Il Consorzio IRICAV Due, guidato dal Gruppo Webuild e impegnato per conto di Rete Ferroviaria Italiana (Gruppo FS Italiane) nella realizzazione della nuova linea Alta Velocità/Alta Capacità Verona-Padova, ha completato la realizzazione delle opere civili della piattaforma e la posa dell’armamento lungo tutti i 44,25 km della tratta Verona – Bivio Vicenza, Primo Lotto funzionale dell’opera.
La linea, che attraversa il territorio di 13 Comuni dislocati nelle province di Verona e Vicenza, si compone di 95 tratti in rilevato corrispondenti ad oltre 38 km, 12 viadotti costituiti da 286 campate complessive corrispondenti a 6,23 km, 3 gallerie per complessivi 2,37 km e 7 tratti in trincea per un totale di 1,72 km.
Al fine di garantire la continuità idraulica sono stati completati 80 attraversamenti idraulici (altri 12 sono in corso di completamento), mentre per garantire la continuità delle viabilità e dei percorsi pedonali-ciclabili esistenti sono state realizzate ed attivate complessivamente 25 deviazioni stradali e ciclopedonali, di cui 4 cavalcaferrovia e 13 sottopassi (in completamento altre 12 viabilità che saranno aperte nei prossimi mesi).

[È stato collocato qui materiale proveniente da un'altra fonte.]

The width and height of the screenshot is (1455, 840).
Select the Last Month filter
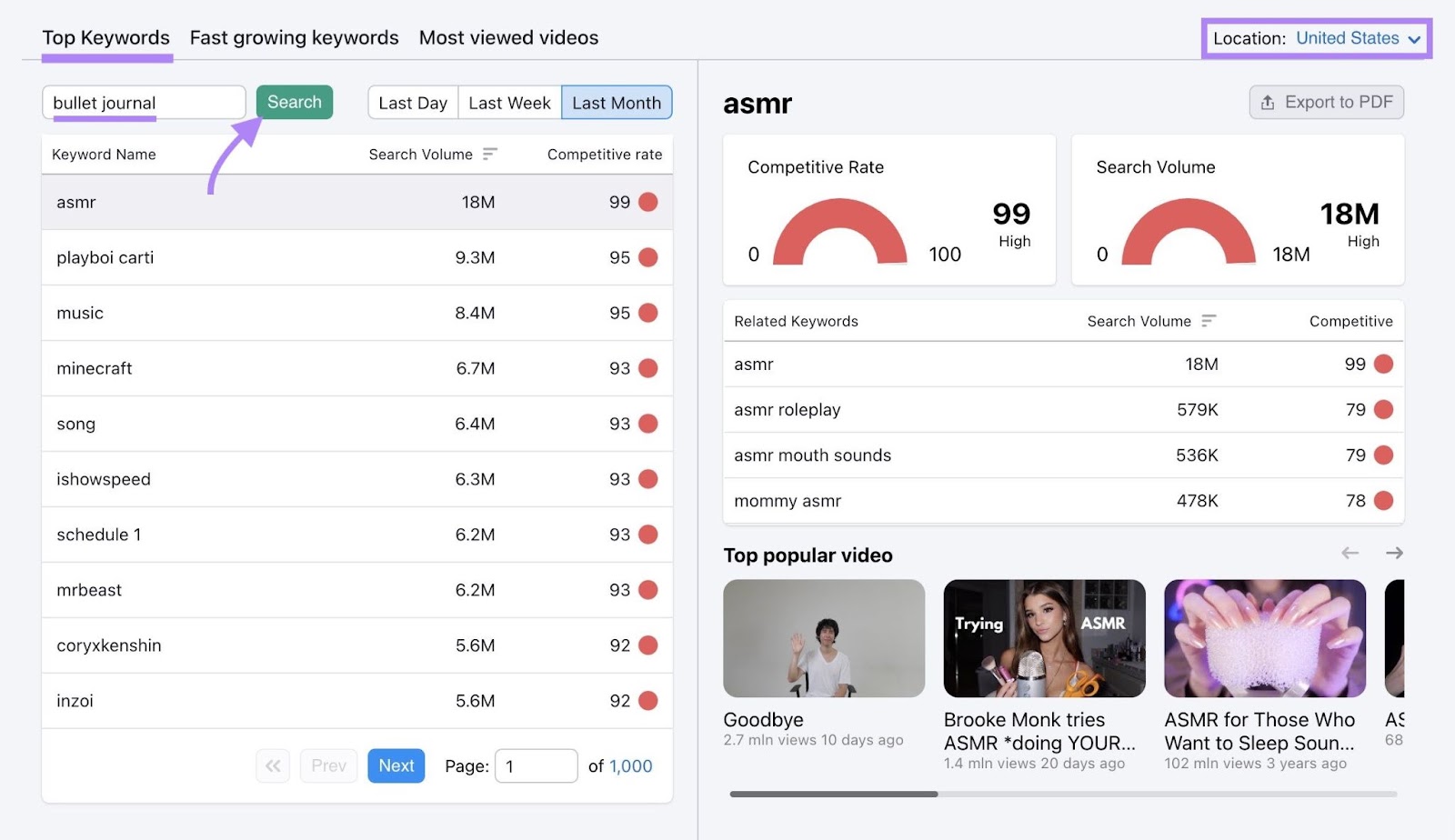tap(617, 103)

Parallelamente sono stati completati i lavori di armamento del doppio binario per complessivi 51,8 km (compresa la doppia rilocazione della linea storica esistente), un intervento di grande impatto come testimoniato dai numeri che lo caratterizzano: 476.000 tonnellate di pietrisco posate, 206 km di rotaie e 168.700 traverse utilizzate.

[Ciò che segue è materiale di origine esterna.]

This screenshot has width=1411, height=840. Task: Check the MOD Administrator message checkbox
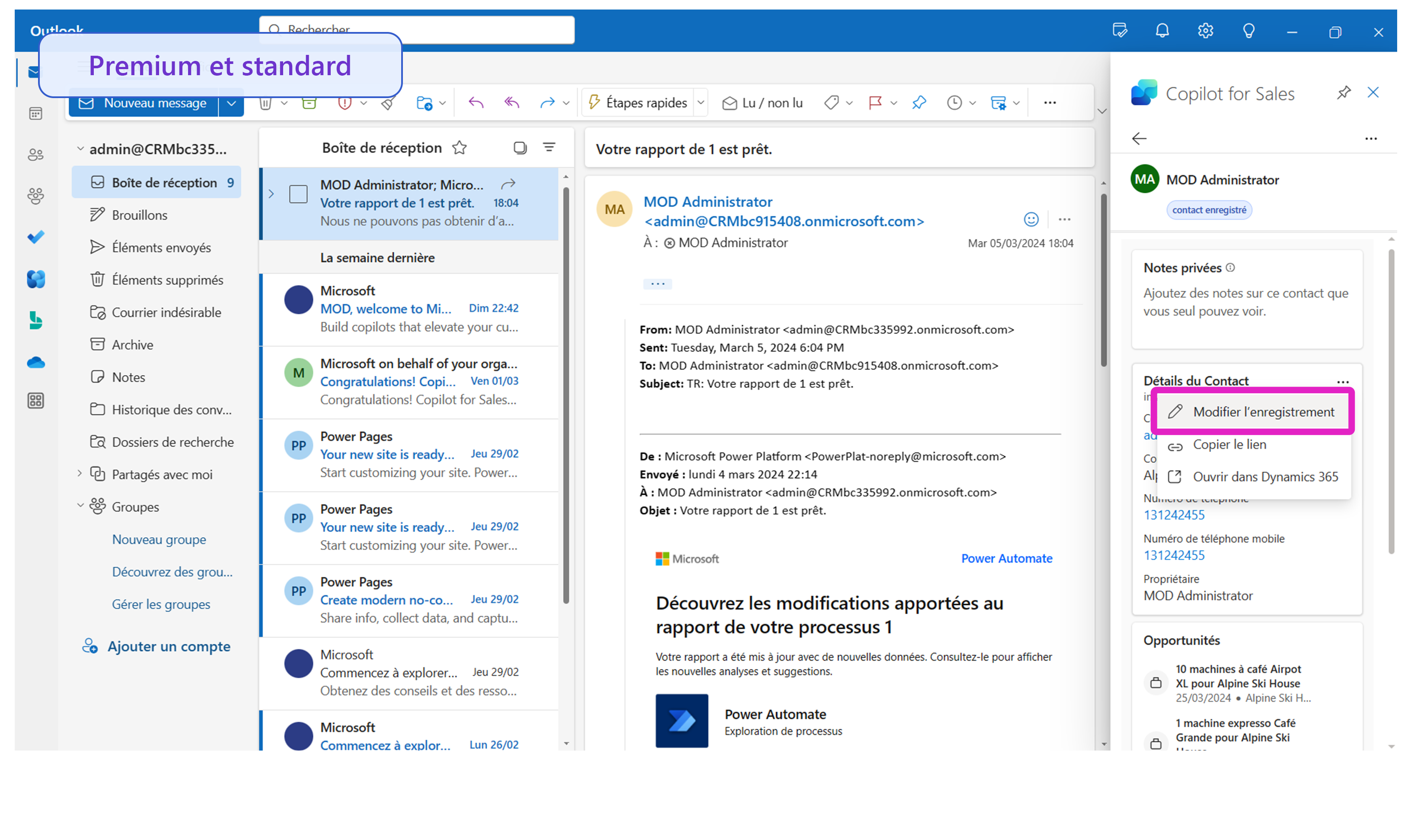click(x=298, y=194)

Le attività si concentreranno ora sul completamento delle finiture delle pertinenze della linea ferroviaria (fossati, stradelli, recinzioni), l’installazione delle barriere fonoassorbenti e degli impianti tecnologici a servizio della linea, operazioni fondamentali per la configurazione finale della linea.

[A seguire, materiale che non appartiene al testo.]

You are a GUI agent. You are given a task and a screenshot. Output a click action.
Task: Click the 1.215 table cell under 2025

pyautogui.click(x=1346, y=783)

La linea alta velocità/alta capacità Verona-Padova, con tracciato di complessivi 76,5 km permetterà un più rapido collegamento tra Verona e Padova – passando attraverso Vicenza – e completerà il collegamento ferroviario tra Milano e Venezia, inserendosi nel Corridoio Mediterraneo della rete TEN-T (core network), l’infrastruttura strategica transeuropea di trasporto che dalla Spagna arriva fino alla frontiera ungherese con l’Ucraina.